The main entry point functions for YAML parsing in Clipppy are clipppy.loads (general purpose) and clipppy.load_config (for VI). The examples in this guide assume the YAML is loaded via the former, which makes no prior assumptions on the overall structure of the document (while the latter by default interprets it as a clipppy.Clipppy object) and works with plain strings (whereas load_config requires a path, pathname, or text stream as input).

Basic YAML

YAML is1 a markup language that extends JSON. Hence, any valid JSON, like {"answer": 42, "foo": [3.14, "euler's number", {"question": null, "whatever": {"maybe": true, "but actually": false}}]} is valid YAML. This basic variant (which is almost directly usable as a Python literal) allows the description of arbitrary primitive objects: numbers, strings, arrays (Python lists), and dictionaries. YAML also allows a modified syntax, where one is permitted to

  • ditch the quotation marks since everything that doesn’t look like a number (and isn’t a literal like true, false, null) is interpreted as a string;

  • ditch the brackets as long as one uses indentation: everything more indented with respect to the parent by the same amount is on the same nesting level;

  • use a bullet-point-like style for lists (using -) instead of square brackets.

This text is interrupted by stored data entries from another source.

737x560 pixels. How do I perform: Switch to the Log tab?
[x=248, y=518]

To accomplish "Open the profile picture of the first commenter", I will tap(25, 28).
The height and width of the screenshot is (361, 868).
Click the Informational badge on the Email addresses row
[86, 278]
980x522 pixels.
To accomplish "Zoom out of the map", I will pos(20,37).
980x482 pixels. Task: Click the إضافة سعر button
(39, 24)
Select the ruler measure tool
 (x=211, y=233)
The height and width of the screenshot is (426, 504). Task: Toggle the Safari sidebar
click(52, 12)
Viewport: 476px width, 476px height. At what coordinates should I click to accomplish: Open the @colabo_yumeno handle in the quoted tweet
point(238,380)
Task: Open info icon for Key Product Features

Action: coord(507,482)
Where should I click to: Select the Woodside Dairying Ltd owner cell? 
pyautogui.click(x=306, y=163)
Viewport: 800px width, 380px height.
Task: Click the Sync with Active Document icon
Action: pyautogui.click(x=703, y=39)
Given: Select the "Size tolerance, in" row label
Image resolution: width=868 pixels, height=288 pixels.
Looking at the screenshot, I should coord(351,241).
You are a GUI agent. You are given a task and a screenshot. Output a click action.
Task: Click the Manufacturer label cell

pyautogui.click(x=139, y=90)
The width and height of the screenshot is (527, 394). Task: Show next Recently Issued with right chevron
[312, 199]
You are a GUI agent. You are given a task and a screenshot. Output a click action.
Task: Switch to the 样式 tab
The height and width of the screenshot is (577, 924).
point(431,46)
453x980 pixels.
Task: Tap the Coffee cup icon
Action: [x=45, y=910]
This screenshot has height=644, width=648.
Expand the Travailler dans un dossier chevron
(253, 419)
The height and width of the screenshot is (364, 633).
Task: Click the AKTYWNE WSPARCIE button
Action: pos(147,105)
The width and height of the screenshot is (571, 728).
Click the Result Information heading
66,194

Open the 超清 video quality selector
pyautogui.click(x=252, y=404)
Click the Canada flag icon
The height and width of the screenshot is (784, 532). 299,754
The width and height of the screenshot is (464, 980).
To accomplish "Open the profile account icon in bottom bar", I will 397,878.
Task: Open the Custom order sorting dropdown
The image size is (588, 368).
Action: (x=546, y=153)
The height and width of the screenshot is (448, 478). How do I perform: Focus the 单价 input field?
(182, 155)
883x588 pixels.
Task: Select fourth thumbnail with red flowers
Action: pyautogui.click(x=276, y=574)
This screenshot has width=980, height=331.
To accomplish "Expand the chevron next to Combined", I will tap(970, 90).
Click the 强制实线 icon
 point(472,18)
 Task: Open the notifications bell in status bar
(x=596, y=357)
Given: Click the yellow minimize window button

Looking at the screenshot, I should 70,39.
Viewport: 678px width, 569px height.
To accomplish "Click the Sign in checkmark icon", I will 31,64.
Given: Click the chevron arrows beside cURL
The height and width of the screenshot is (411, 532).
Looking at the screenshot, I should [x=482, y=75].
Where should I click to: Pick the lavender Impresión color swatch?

Thus, in YAML the above example may be rewritten as

answer: 42
foo:
  - 3.14
  - euler's number
  - question: null
    whatever: {maybe: true, but actually: false}

which is, arguably, way more pleasant to look at.2 Note that one can still use (even partially well-formatted) JSON for any node.

Note

YAML also permits using lists (will be converted to tuples) as keys in a dictionary:

[a string, 26]: value

However, the usual hashability rules of Python apply, so dictionaries are not allowed inside keys. Also, since non-string keys are not used in function definitions, this feature is discouraged in Clipppy, and no guarantees are made that it will indeed be allowed forever.

Footnotes

1

according to its name, though, it ain’t

2

Fret not! It will soon become much messier!

Advanced YAML3

On top of syntactic sugar, YAML comes with some useful additional features. One of them is the ability to name and subsequently reference nodes. The syntax is inspired by C’s pointers:

a: &name {key1: value1, key2: value2}
b: *name

Using &name defines the “variable”, and *name “dereferences” it4. The pointer language is accurate here since in the parsed object, the two nodes will be converted to references to the same object, so parsed['a'] is parsed['b'] will evaluate to True in Python. Since this is a standard feature of ruamel.yaml, Clipppy’s machinery is bypassed when dereferencing, which might be surprising to someone who uses YAML references as a way to avoid duplicating code and doesn’t really mean to have the same object.

Footnotes

3

well, intermediate, really

4

The correct terms in YAML-speak are “anchor” and “alias”.

Tags

Secondly, YAML introduces the idea of tags (and Clipppy takes it maybe a bit too close to the heart). They are identified by a prefixed !, as in !tag, and, as in any markup language, define the type of the node/element. They are metadata and denote a step of postprocessing the primitive values found in the node contents.

Note

The specification goes on and on about tags and prefixes and namespaces and URIs and local and global and what-not tags… Truth is, every node must have a tag (be it an empty one), but end users usually don’t with bother them since most tags are assigned automatically by the parser based on whether a node is a number, a string, a literal, an array, or a dictionary. Clipppy adds specific tags for specific object types and uses other tags to enable more complex behaviour presented below. Tags are also assigned (experimentally) based on type annotations as described in The Power of Type Hints.

!py

Used as !py:NAME, this tag allows access to arbitrary objects. The name can be any qualified name (non strict sense), i.e. any importable module, or nothing, followed by a sequence of attribute accesses. Maybe some examples will clarify this:

  • a name in the local scope: print,

  • a_local_var.s_attribute.and_more,

  • a series of modules and a name: astropy.units.astrophys.attoparsec,

  • properties of classes, etc.: package.module.OuterClass.InnerClass.method.__name__.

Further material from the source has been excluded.